Prompt-based information injection: Residual addition \(\mathbf{h} = \mathbf{h} + \text{ConvBlock}(\mathbf{P})\) is more conservative than direct convolutional fusion and avoids distorting existing representations. The use of affine-invariant discrepancy in the Structure Prompt eliminates scale ambiguity.
Removing the reset gate and relaxing hidden state bounds: This simplifies the GRU formulation while providing a more flexible representation space, which is especially important in scenes with extreme disparities (e.g., close-range objects).
Affine-invariant normalization in AIF: Normalizing with median and MAD is a classical robust statistics approach; its application to disparity–depth fusion is principled and well-motivated.
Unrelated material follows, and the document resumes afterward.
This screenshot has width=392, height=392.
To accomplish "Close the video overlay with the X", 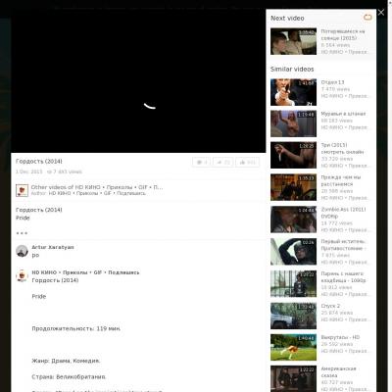I will (381, 13).
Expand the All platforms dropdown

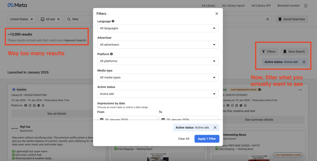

Limitations & Future Work¶

PRU uses the DPT decoder—whether its inference speed is comparable to a GRU is unclear. The paper claims "comparable or faster" without providing detailed per-module timing analysis.
On the Booster dataset (reflective/transparent surfaces), performance under SceneFlow-only training remains limited, indicating that PRU's generalization is still constrained by training data coverage.
Only the DINOv2 encoder and monocular branch are frozen; the DPT decoder itself is fine-tuned, which may degrade pretrained priors under biased training distributions.
Structure and Motion Prompts are injected only at the highest-resolution level; whether other levels could also benefit from prompt injection remains unexplored.

vs. MonSter: MonSter uses Depth Anything V2 for feature extraction and initialization but retains GRU-based iterative refinement. PromptStereo extends the monocular prior to the refinement stage, halving the error on Midd-2021.
vs. BridgeDepth: BridgeDepth also uses monocular priors to guide GRU iterations but is bottlenecked by the GRU's representational capacity. PRU directly replaces the GRU with a DPT decoder, offering greater capacity and stronger priors.
vs. FoundationStereo: FoundationStereo relies on large-scale datasets and large-model training (not directly comparable). PromptStereo achieves equivalent or superior generalization under comparable settings.

Rating¶

Novelty: ⭐⭐⭐⭐⭐ Replacing GRU with a pretrained DPT decoder is a paradigm-shifting design; the prompt injection mechanism is elegant.
Experimental Thoroughness: ⭐⭐⭐⭐⭐ Evaluated on 5+ datasets across multiple training settings with thorough ablations; code is open-sourced.
Writing Quality: ⭐⭐⭐⭐ Problem analysis is thorough; the three-point summary of GRU limitations is precise and well-articulated.
Value: ⭐⭐⭐⭐⭐ Identifies a new direction for iterative refinement in zero-shot stereo matching with compelling empirical results.